Early Season Pest Prevention

The best early season defenses against garden pests are healthy soil, healthy plants, and a diverse garden.

Just imagine it - it’s the beginning of summer and you’ve planted your whole garden. You’re bursting with excitement, looking forward to a whole season of harvesting, but…what’s that? Your leafy greens are looking suspiciously splotchy and discolored. And there are so many holes in your treasured tomato and pepper plants! Unfortunately, pests are an inevitable part of gardening and can eat their way through your precious vegetables. Here, we will review a few proactive steps you can take in the early season to minimize pests later on, give your plants the best chance of thriving, and even improve your garden’s long-term health and productivity.

Healthy Soil

The first step in minimizing pest damage in your garden is to create healthy soil. Soil should provide plants with the nutrients, chemicals, and more. With this strong base, plants are equipped to defend themselves against pests. It only takes a little insect activity to kill or damage an unhealthy plant.

What can you do to create healthy soil in your garden? A great thing to do in the spring is to add organic material like compost and manure into your soil. These amendments will add the needed nutrients like nitrogen, phosphorous, and potassium to the soil. Plus, when you turn the amendments into your garden, you aerate the soil, improving soil health and water infiltration and retention and disrupts pests and diseases.

Healthy Plants

Similar to when we are stressed and unhealthy, an unhealthy or stressed plant will be much more susceptible to and less able to fight off pests and diseases.  Our vegetable plants are especially prone to pest issues when they are young and/or have recently had the stress of being transplanted out to the garden.  Here are a few tips to prevent stress on your plants in the early season:

  • Use healthy starts for your garden - avoid plants with yellow leaves, shriveling, or too-early blooms/fruits. For example, if you see a tomato start that already has a tomato on it in May or early June, it means the plant is stressed and trying to reproduce quickly.

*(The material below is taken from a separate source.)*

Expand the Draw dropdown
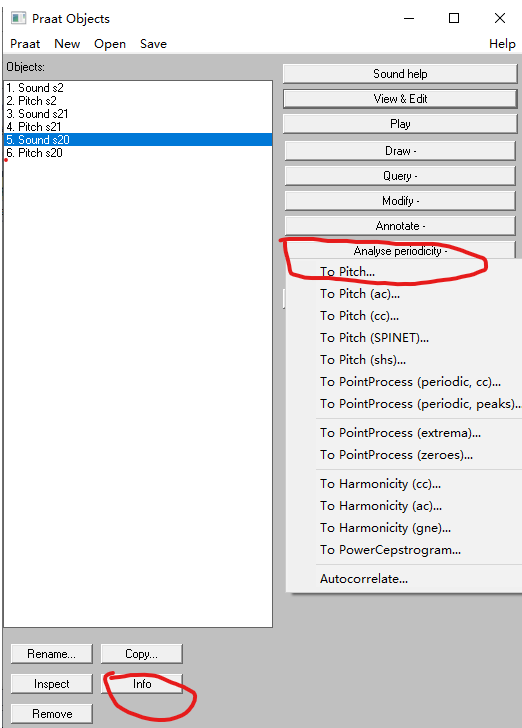Screen dimensions: 522x728 (x=400, y=151)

  • Choose varieties adapted to our climate - buy seeds from local companies like Montana-based Triple Divide Seeds or companies in similar climate, like Maine-based Fedco Seeds. Read this post to learn more about selecting your seeds. Check out our farmers’ market for climate-appropriate plant starts. Plants that are adapted to our cooler temperatures and shorter growing season are less likely to become stressed and weakened.

  • Time your planting - wait to plant ‘warm season’ crops like tomatoes, peppers, and eggplants until after Missoula’s average last frost date, May 18th. Warm season crops planted too soon will be damaged by the cold and become vulnerable to pests. This post summarizes which crops are safe to plant early.

  • Weeding and water with care - pull weeds consistently to prevent competition for nutrients in the soil. Avoid over-watering, which can lead to disease and mold. Check out this blog on tips for watering.

  • Remove any diseased leaves/whole plants and throw them in the trash (NOT the compost) to prevent the spread of disease.

Diversity and Crop Rotation

Plant a diverse garden! A variety of plant types helps attract beneficial insects, confuse pests, and minimizes the effect any one pest could have on your garden. Generally, we recommend planting a variety of herbs, flowers, and different vegetable families in your plot.

Rotating your vegetables, while challenging in a small garden setting, can still do a lot of good. Many garden diseases are soil borne and many insect pests overwinter in the soil, so moving your crops around will also make it tougher for pests to find the plants they prefer. Crop rotation will also improve soil health by ensuring that the same nutrients are not being taken out of the soil year after year.

Spend Time in Your Garden!

Give your garden attention and observation, and you’ll be able to prevent a lot of pest problems before they get too serious. Pests will inevitably appear, but healthy plants in healthy soil are much less vulnerable. Even if you do start to see pest damage, don’t panic! Besides the proactive steps listed here, you can read through this blog on the top 4 most common garden pests in Missoula and how to manage them.

This is the perfect time of year to be thinking about what you can do for the long-term health of your plants and your garden. Incorporate these practices into your planning and your garden will thank you for many years!